Mass General Brigham launches new digital health initiatives
Mass General Brigham has launched new programs to support patients with limited access to technology and digital care. The programs, piloted this spring as part of the Mass General Brigham United Against Racism initiative, are bringing digital resources directly to patients in high-risk communities. The programs focus on a three-tiered approach—providing patients access to physical devices like tablet computers, software technologies like web access and digital tools, and digital literacy training.
"While telehealth technologies have been a surprisingly positive outcome of the pandemic, we have to be diligent about identifying and addressing inequities related to digital access. We’re trying to shape a future where everyone is supported by these advancements in care delivery," said Tom Sequist, MD, Chief Patient Experience and Equity at Mass General Brigham.

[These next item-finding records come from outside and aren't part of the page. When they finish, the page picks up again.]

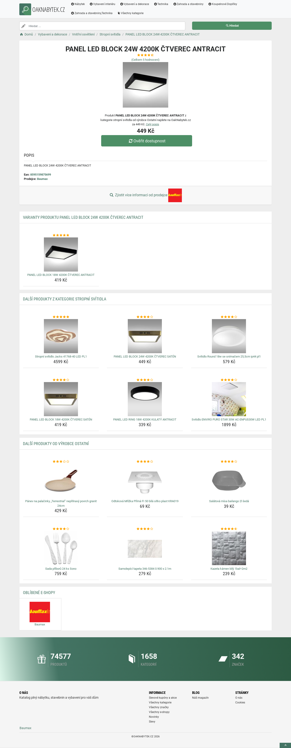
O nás (238, 697)
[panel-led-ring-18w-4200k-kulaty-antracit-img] (145, 399)
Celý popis (152, 124)
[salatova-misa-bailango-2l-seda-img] (229, 481)
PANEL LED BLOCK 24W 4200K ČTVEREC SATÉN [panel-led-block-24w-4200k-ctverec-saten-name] (145, 356)
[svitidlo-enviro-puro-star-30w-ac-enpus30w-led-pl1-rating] (229, 380)
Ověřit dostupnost (147, 141)
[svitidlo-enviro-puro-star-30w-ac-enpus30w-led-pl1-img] (229, 399)
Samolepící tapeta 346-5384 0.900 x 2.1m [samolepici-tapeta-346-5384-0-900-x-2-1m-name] (144, 568)
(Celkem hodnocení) (145, 59)
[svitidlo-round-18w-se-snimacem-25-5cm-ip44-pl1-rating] (229, 317)
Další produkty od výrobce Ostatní (56, 443)
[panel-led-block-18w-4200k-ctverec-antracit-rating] (61, 235)
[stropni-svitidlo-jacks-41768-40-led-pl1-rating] (61, 317)
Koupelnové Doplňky (222, 4)
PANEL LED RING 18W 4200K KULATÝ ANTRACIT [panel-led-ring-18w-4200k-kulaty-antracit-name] (144, 419)
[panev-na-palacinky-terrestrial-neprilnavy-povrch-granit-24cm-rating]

The new initiatives aim to better identify disparities, close existing gaps, and prevent future disparities from taking root. The programs will assess community needs, support the expansion of a multi-lingual tools, provide patients access to health literacy coaches, and distribute digital tablets to disadvantaged families.
Mass General Brigham has acquired over 2,000 tablets to start a loaner program for patients in primary care practices over the next few months. For patients without access to Wi-Fi in their home setting, Mass General Brigham will offer cellular enabled “hot-spot” devices for internet access.
Additionally, Patient Gateway, Mass General Brigham’s digital patient portal, is being translated into the languages most spoken by our patients. It is currently available in Spanish and Portuguese. It will also be translated into Haitian-Creole, Chinese, Arabic, and Russian.
Finally, Mass General Brigham will be embedding digital access coordinators in clinical practices to support digital literacy training for patients on-site. Coordinators will help patients sign up for Patient Gateway, distribute tablets, and train patients to be able to use virtual visit platforms. Many of the digital access coordinators have ties to the communities they serve, which offers them insight into the needs of their patients and a deeper connection to the goals of the project.
“This three-pronged approach is critical. If we were just offering tablets to patients, it wouldn’t be enough. If you hand a tablet to a patient and they don’t know how to use it and the programs aren’t in their language, that’s not breaking barriers. You have to offer the complete package,” says Lee Park, MD, Senior Medical Director for the Digital Access pilots. “These pilots impact patients in a way we haven’t focused on before. It’s been really meaningful for the teams. Mass General Brigham is really making equity a focus and meeting patients where they are—breaking down the systemic barriers that patients face to getting the same care as others.”